|Top: No flash. Bottom: Camera's built in flash used.|
I photographed my friend while enjoying the quiet of the shoreline. The sun was just off to the left of the camera; you can see how Bert's face is partly in shadow. I had my camera set to manual exposure mode, and was using a polarizer filter to help bring out the colour of the leaves and sky. I took two photographs. One without the built-in flash and one with it.
With the harsh lighting producing strong shadows, I decided to take two photographs. The first was an exposure without using fill flash, the second used the camera's built-in flash to soften the dark areas on my subject. I often will take two shots of something, a before and after picture of sorts, where I will change one camera setting between shots. It can be focal length, aperture or shutter speed, flash, or perhaps ISO. Investigating the differences afterwards helps me understand the nature of photography.
No flash was used in the top image. You can see the dark shadows present on the face, shirt, and jacket. I popped up the camera's flash for the second photo. It filled the scene nicely, rendering the face, shirt, and jacket with less shadow. Using flash in this way is called fill-flash, and it can make an enormous difference in way an image looks.
Built-in flashes are, by their very nature, weak. They often will not have enough power to properly illuminate a subject that is too far away, shot using a small aperture, or diminished because of flash or lens filtering (such as a diffuser or a polarizer filter). Even so, they often will make a small difference; enough to have a significant impact as in the situation above. I used a wide angle lens (28 mm on a full frame camera) so I was relatively close to my buddy. The aperture was as wide open as I could get it as my shutter speed was set to 1/200th of a second, the camera's flash-synch speed. These helped to make the flash somewhat viable, even though it was not quite powerful enough.

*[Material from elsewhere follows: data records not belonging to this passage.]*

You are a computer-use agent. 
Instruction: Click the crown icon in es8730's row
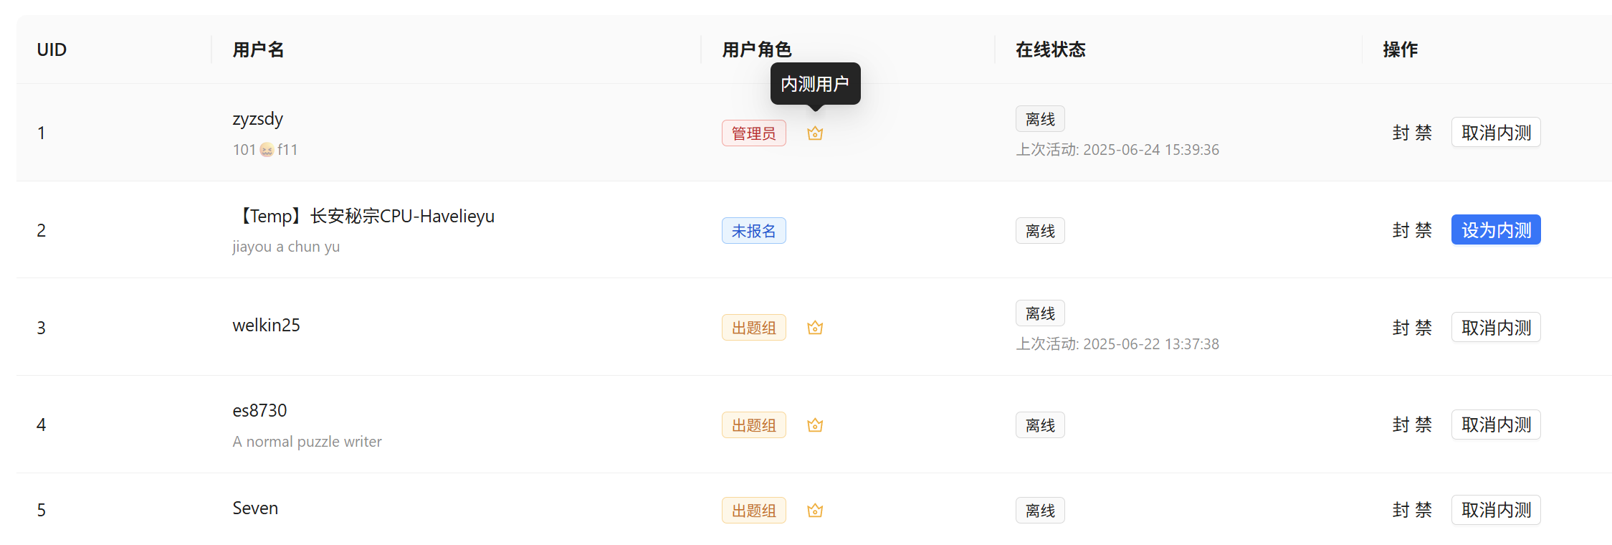(x=815, y=425)
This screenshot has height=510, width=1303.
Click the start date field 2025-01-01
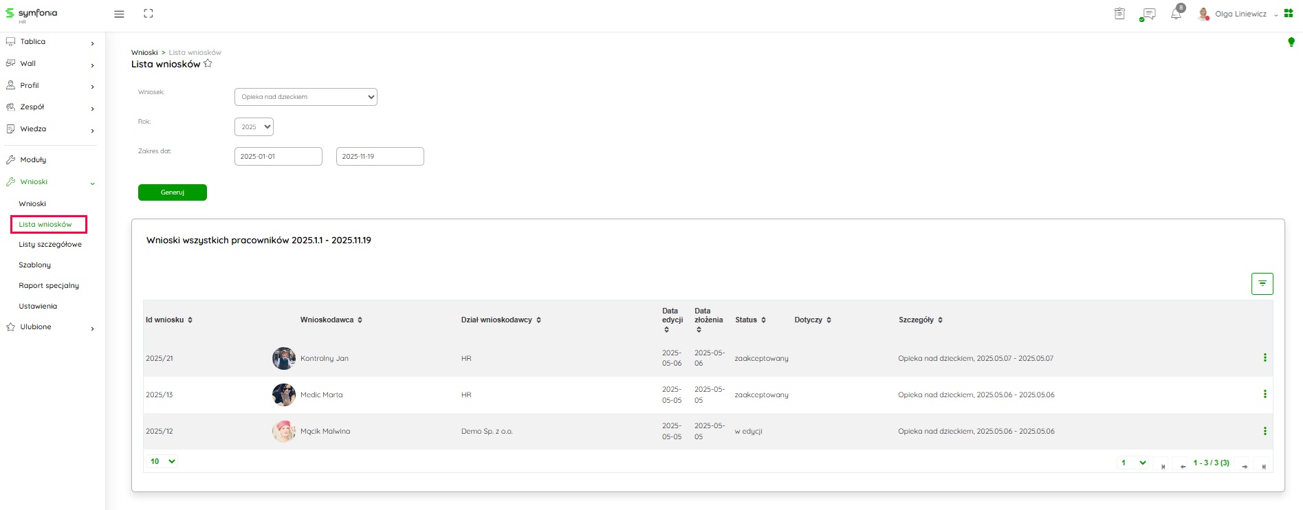pyautogui.click(x=278, y=157)
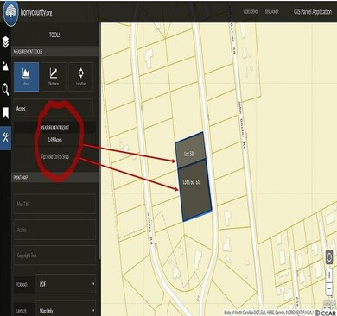The image size is (337, 316).
Task: Click the Map Title input field
Action: (x=55, y=204)
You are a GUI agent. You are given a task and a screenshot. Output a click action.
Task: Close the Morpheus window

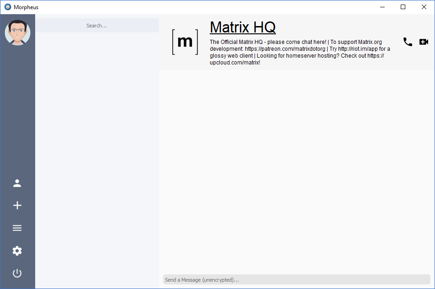click(x=424, y=7)
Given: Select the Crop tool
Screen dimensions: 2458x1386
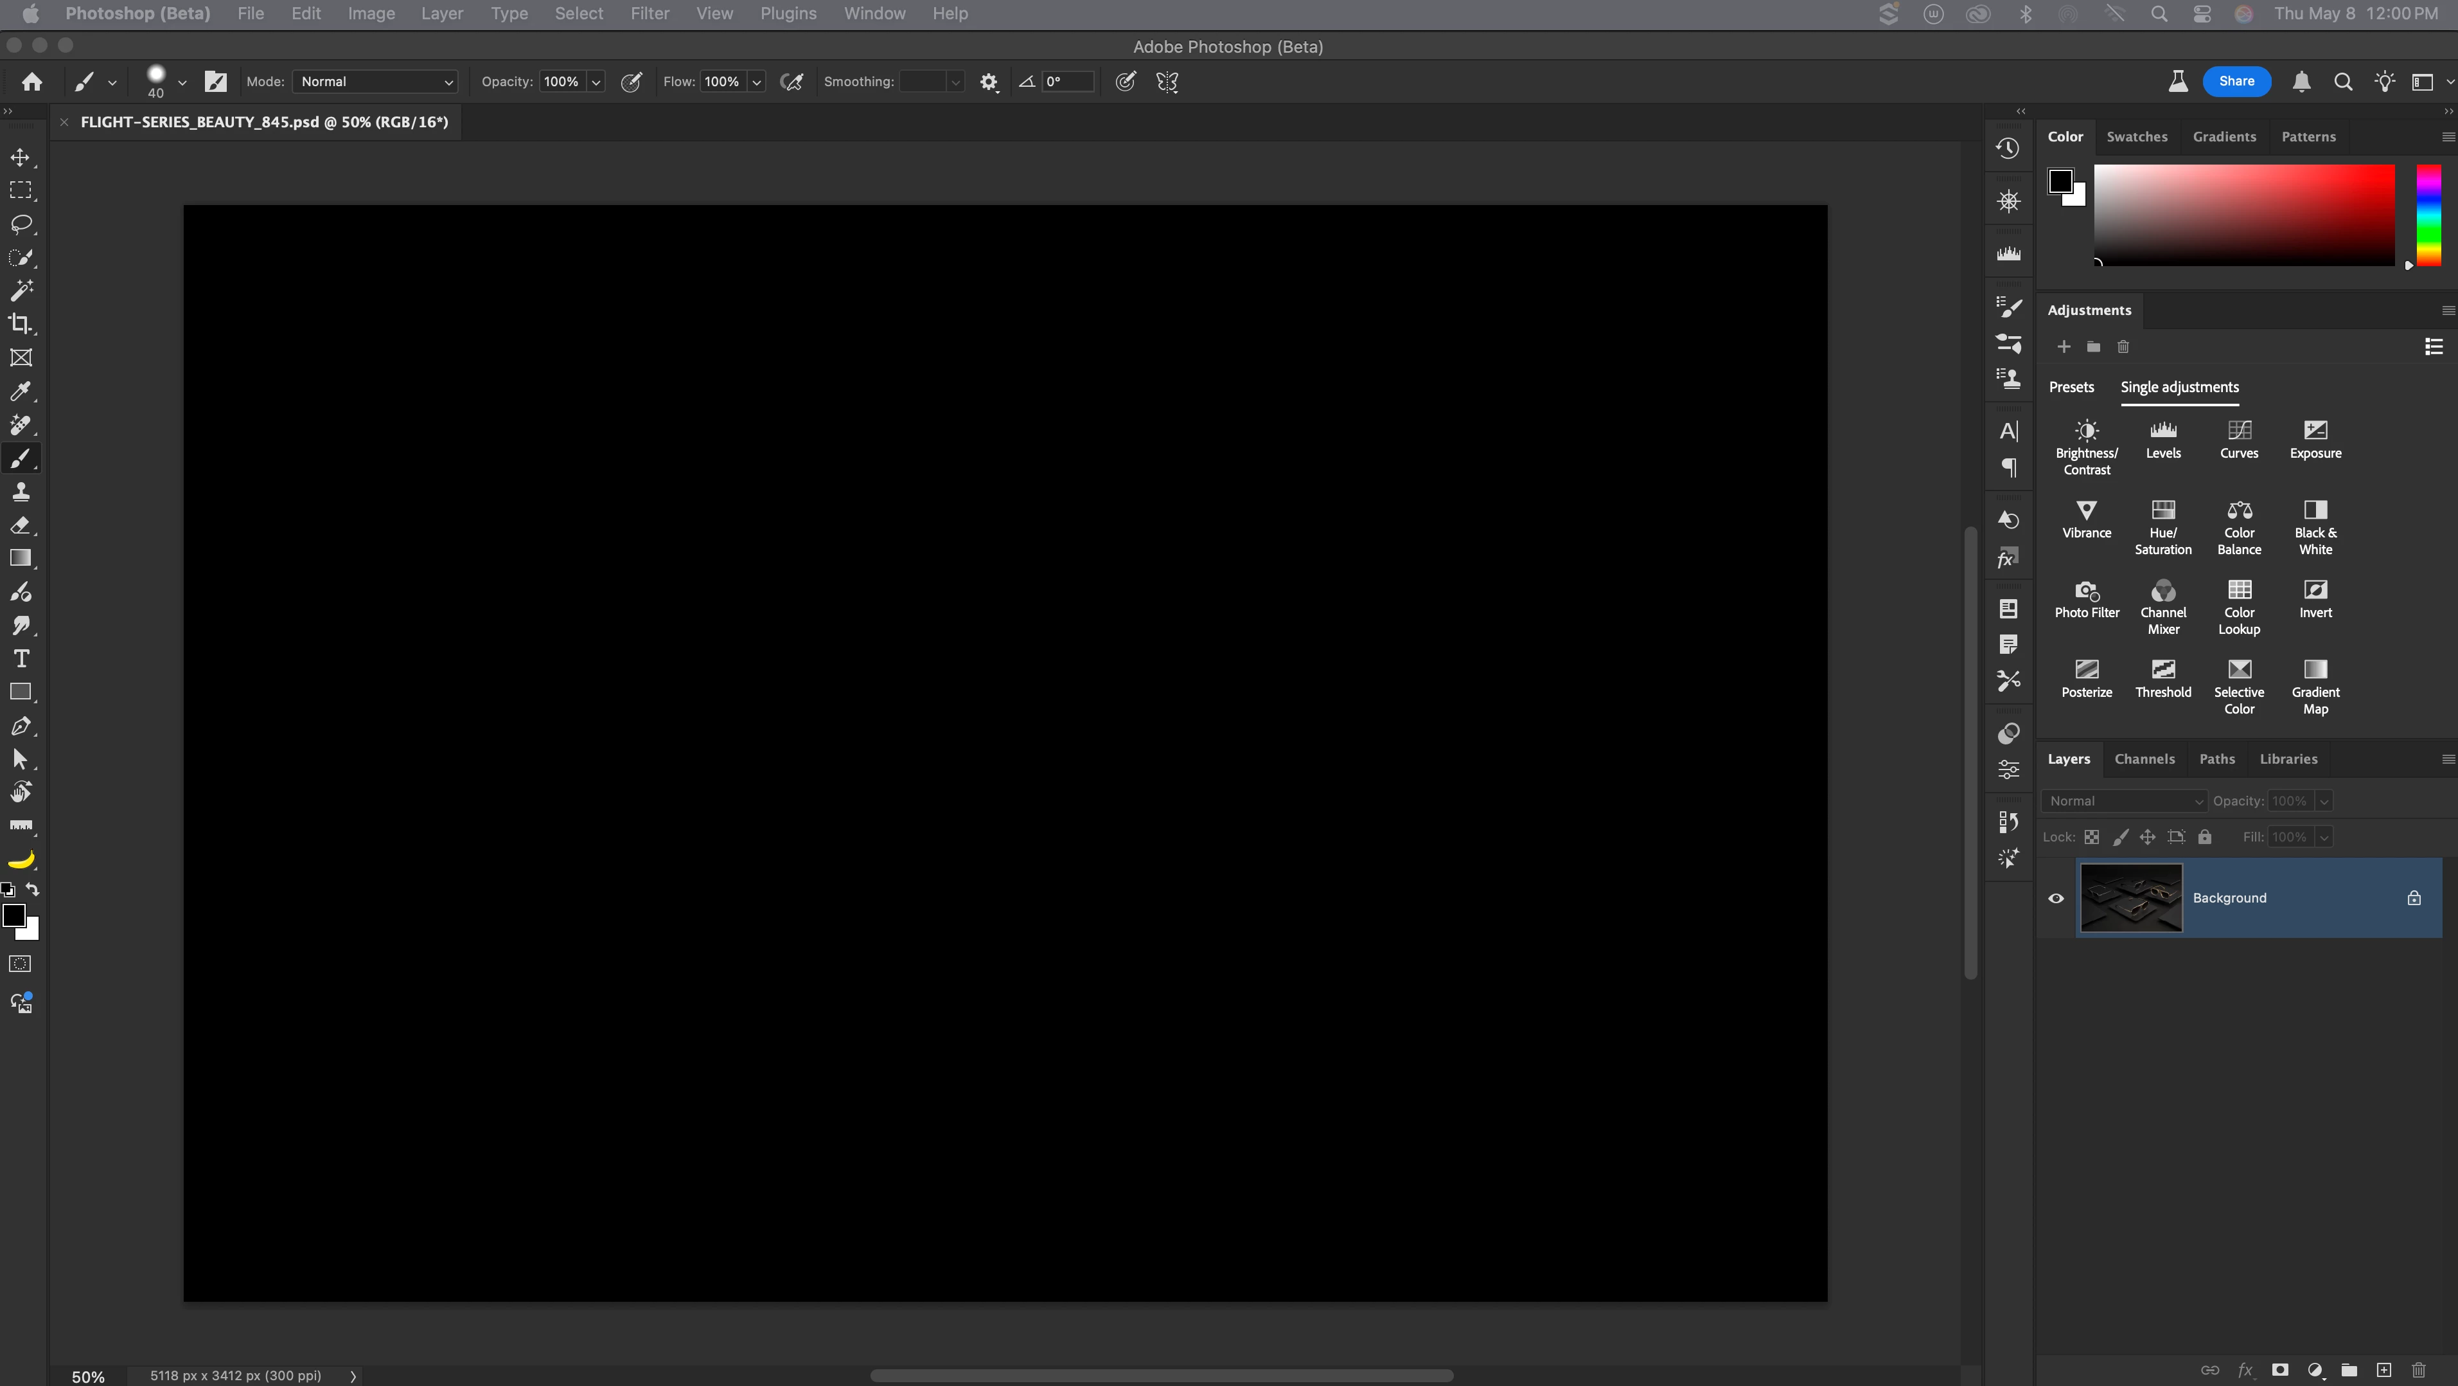Looking at the screenshot, I should point(20,324).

Next time you are out shooting in the sun, try popping up your flash when shooting portraits. If you are using your built-in unit, be sure to:
- pop up the flash
- use shutter priority
- set the ISO to 100 if possible
- turn the command dial to get the highest shutter speed possible (1/200 or 1/250 usually)
- make sure any hat you are wearing does not push the flash down a bit as it might not actuate
- use a wide angle setting
- be sure you are modestly close to your subject (4 - 6 feet)
- try not to shoot in a strong backlit situation (sun not visible in viewfinder)
Take a couple of shots, one with and one without the flash. Then look at your images. Enlarge them to see details on faces. Was there a difference? Congratulations, you just used fill flash successfully!